Saved entries
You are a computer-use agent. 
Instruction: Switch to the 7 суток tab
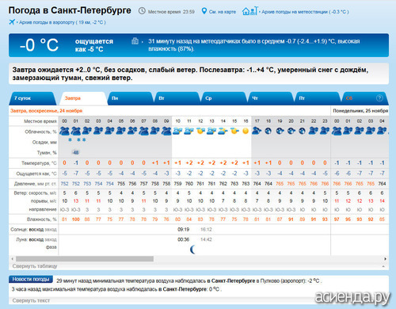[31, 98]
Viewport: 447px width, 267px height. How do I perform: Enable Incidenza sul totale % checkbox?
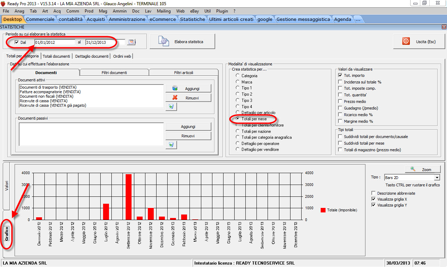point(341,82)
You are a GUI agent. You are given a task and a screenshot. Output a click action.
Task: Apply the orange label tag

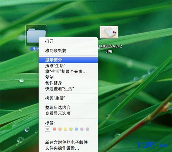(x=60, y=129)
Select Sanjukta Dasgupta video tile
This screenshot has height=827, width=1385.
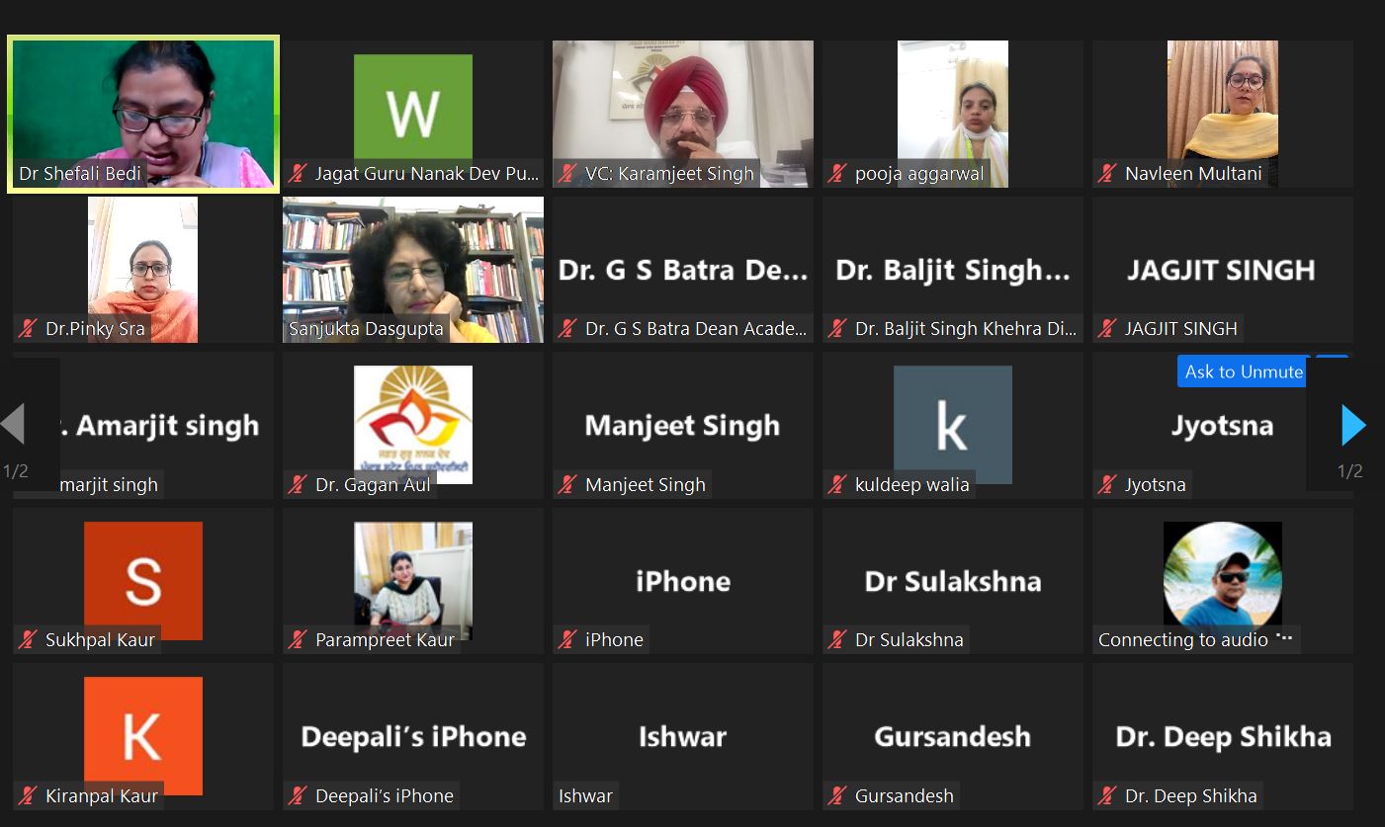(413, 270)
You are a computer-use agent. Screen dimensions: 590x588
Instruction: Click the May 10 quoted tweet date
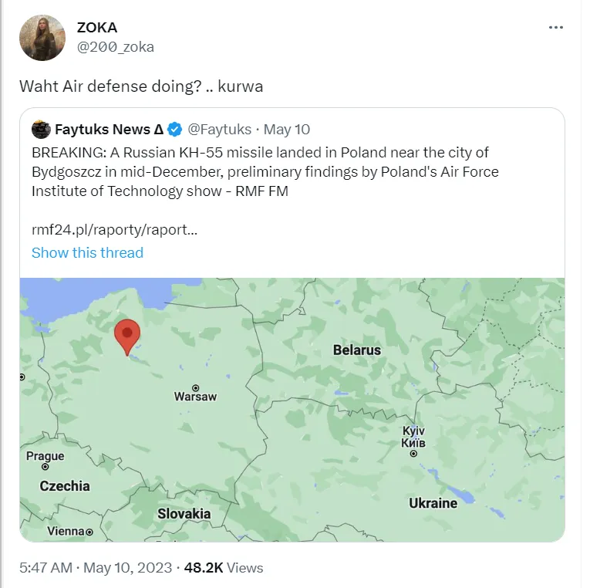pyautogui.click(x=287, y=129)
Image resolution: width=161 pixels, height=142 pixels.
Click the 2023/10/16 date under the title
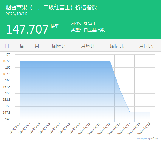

Prompt:
Would you retype each line above exactly and skip every image?

Your response:
You are a computer-use agent. 
Instruction: Switch to the 7 суток tab
[31, 98]
Viewport: 447px width, 267px height. How do I perform: Enable Incidenza sul totale % checkbox?
point(341,82)
You are a GUI agent. You are given a task and a screenshot. Output a click action.
Task: Apply the orange label tag

(x=60, y=129)
Select Sanjukta Dasgupta video tile
This screenshot has height=827, width=1385.
(413, 270)
You are a computer-use agent. Screen dimensions: 590x588
Instruction: Click the May 10 quoted tweet date
pyautogui.click(x=287, y=129)
Image resolution: width=161 pixels, height=142 pixels.
Click the 2023/10/16 date under the title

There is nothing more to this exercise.